Entries provided:
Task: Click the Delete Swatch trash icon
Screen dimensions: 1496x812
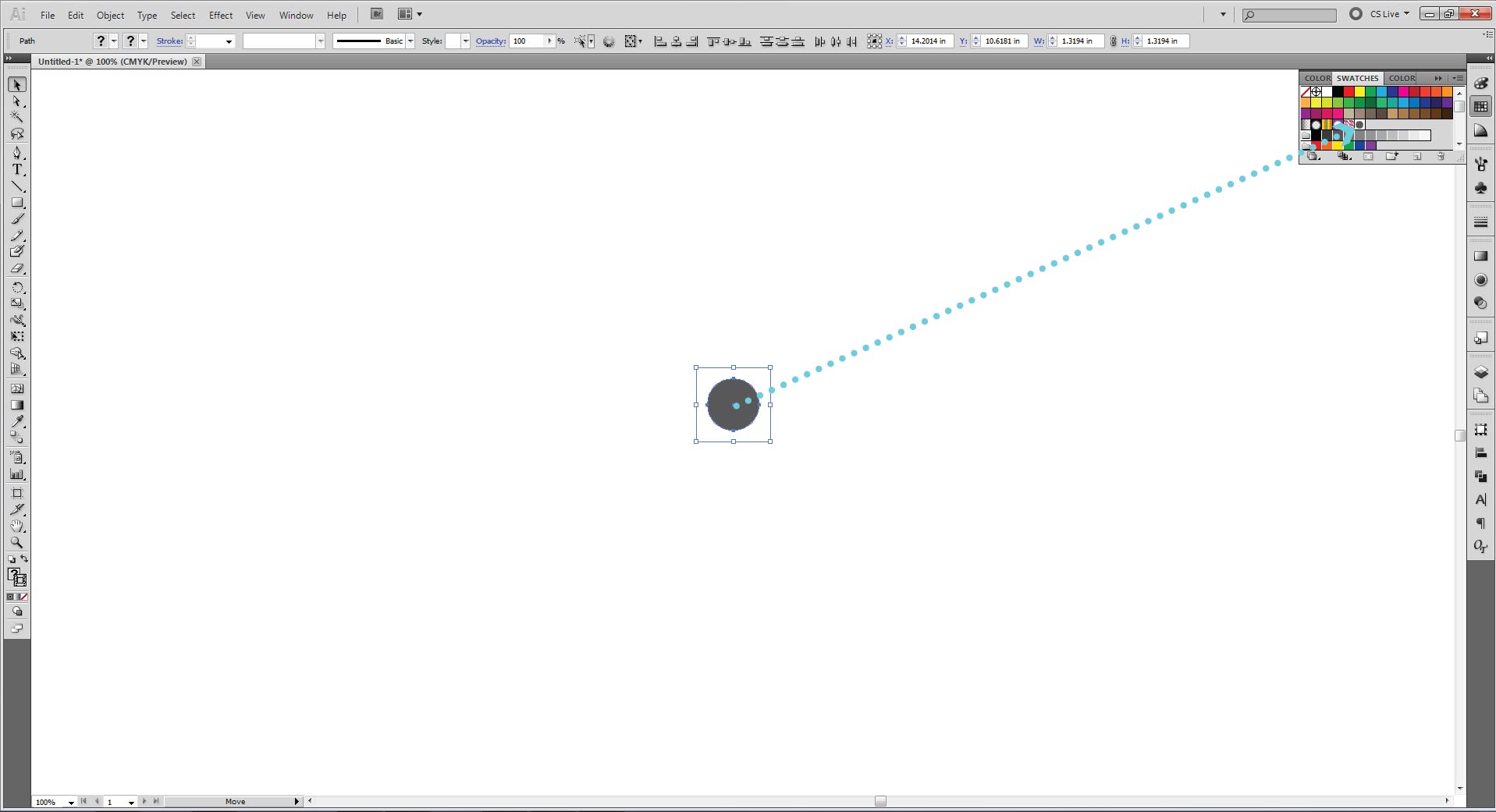Action: click(x=1441, y=156)
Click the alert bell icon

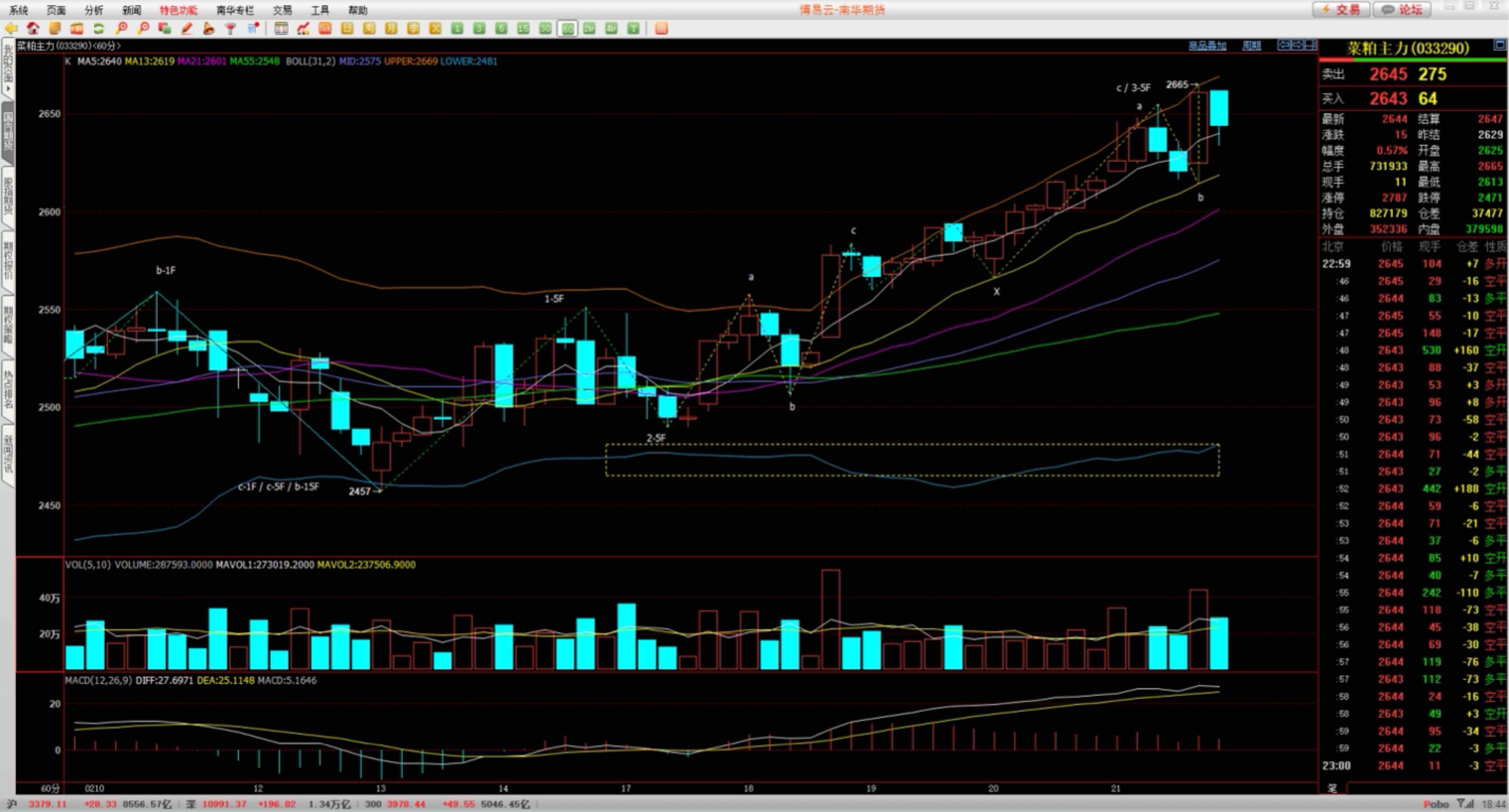(209, 28)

Task item:
Any pictures should be dropped; transcribe the rest of the records above exactly.

Expected answer:
Task: Click the Delete Swatch trash icon
Screen dimensions: 1496x812
Action: click(x=1441, y=156)
Click the alert bell icon

(209, 28)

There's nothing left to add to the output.